NU Online News Service, April 9, 3:39 p.m. EDT
Larger insurance brokers are expected to see improvements in earnings as the market cycle begins to turn, but middle market brokers may still suffer from the effects of the economic downturn, according to a financial analyst's report.
Keefe, Bruyette & Woods issued its "Property and Casualty 1Q09 Earnings Preview: Relative Normalcy" today, saying overall p-c results are expected to be mixed as "pricing remains flattish" with premium pricing ranging from down 2-3 percent to up 5 percent excluding short-tail reinsurance lines.
"We anticipate top-line growth to remain weak outside of the Bermudians, who benefitted from a good January 1 renewal season. More importantly, the global recession will pressure unit growth," the report said.
For brokers, the report said the analysts expect "a decent quarter" with "modest low- to mid-single-digit revenue growth..."
The large brokers (Aon, Marsh, and Willis), according to the KB&W analysis, are expected to do better than middle-market brokers because they are better positioned to benefit from price increases and marketplace dislocation.
A modest revenue growth is projected in the low to mid-single digits with the large brokers benefiting from reinsurance price improvements.
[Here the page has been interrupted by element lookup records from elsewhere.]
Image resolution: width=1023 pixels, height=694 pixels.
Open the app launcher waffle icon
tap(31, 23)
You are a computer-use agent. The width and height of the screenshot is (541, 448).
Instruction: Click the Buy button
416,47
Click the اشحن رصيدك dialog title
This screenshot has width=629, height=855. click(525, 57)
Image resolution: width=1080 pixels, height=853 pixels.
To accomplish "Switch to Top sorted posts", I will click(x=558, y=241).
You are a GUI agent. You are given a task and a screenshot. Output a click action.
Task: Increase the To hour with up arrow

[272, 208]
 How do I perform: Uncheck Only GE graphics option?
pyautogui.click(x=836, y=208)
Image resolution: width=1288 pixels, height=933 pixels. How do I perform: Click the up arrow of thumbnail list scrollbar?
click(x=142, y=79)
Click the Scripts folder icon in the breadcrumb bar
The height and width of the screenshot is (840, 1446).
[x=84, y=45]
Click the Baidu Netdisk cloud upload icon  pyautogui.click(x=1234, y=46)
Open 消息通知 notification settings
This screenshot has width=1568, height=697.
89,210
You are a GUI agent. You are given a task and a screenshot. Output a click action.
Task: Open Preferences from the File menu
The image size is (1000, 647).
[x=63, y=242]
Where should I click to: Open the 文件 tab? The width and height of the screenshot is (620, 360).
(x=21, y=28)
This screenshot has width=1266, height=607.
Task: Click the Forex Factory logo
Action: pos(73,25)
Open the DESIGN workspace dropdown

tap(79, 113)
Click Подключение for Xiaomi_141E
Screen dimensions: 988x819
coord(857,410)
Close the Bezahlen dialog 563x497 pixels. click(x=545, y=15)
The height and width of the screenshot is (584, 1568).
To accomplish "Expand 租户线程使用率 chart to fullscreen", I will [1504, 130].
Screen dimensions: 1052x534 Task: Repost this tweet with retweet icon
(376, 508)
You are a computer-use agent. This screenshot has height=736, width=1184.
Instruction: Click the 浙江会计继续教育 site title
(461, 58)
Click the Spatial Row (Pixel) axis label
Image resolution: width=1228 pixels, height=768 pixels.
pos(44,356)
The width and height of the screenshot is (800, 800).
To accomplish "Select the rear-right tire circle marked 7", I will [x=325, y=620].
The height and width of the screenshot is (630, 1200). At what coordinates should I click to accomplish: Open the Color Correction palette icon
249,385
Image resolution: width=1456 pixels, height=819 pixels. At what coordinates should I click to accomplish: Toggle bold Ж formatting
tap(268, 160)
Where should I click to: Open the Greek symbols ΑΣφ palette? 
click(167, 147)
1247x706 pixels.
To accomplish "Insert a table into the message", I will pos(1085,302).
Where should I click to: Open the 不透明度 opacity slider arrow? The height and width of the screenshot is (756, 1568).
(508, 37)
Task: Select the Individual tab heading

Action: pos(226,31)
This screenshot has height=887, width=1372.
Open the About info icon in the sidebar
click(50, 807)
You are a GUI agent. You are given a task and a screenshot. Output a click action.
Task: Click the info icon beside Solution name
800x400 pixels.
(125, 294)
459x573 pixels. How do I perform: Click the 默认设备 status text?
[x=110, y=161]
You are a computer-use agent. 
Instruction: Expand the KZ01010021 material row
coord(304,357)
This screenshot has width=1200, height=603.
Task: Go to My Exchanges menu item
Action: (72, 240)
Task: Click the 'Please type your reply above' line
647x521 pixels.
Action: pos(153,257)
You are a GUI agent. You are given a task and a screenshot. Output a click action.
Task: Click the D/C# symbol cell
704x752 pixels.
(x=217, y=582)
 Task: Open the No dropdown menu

Organic growth should be flat to slightly up for the large brokers, while middle-market should see modest growth, KB&W said.
Merger and acquisition activity, said the report, should offset the weak organic growth numbers, especially for the middle market brokers.
Overall, insurance rates, said KB&W, are expected to increase by the second half of this year, with reinsurance rates already seeing increases.
Regional agency and specialty insurers are expected to see increases in overall gross premiums on a year over year basis, the report noted, however the current economic crisis will reduce exposures and have impact on the insurance business.
Weather related losses are not seen as having much impact on regional and specialty insurers. Non-catastrophe related claims are expected to be flat, but professional liability claims will probably increase "driven by the significant decline in value of real estate, stocks and other investments," the report said.
Workers' compensation severity is increasing in California and Florida, which is translating into the need for rate increases, the analyst's said.
Favorable loss reserved development is expected to "slow down considerably" for p-c companies and the boost to earnings from those loss reserved developments will not be "as significant going forward as it has been in the past" eight to 12 quarters, said KB&W.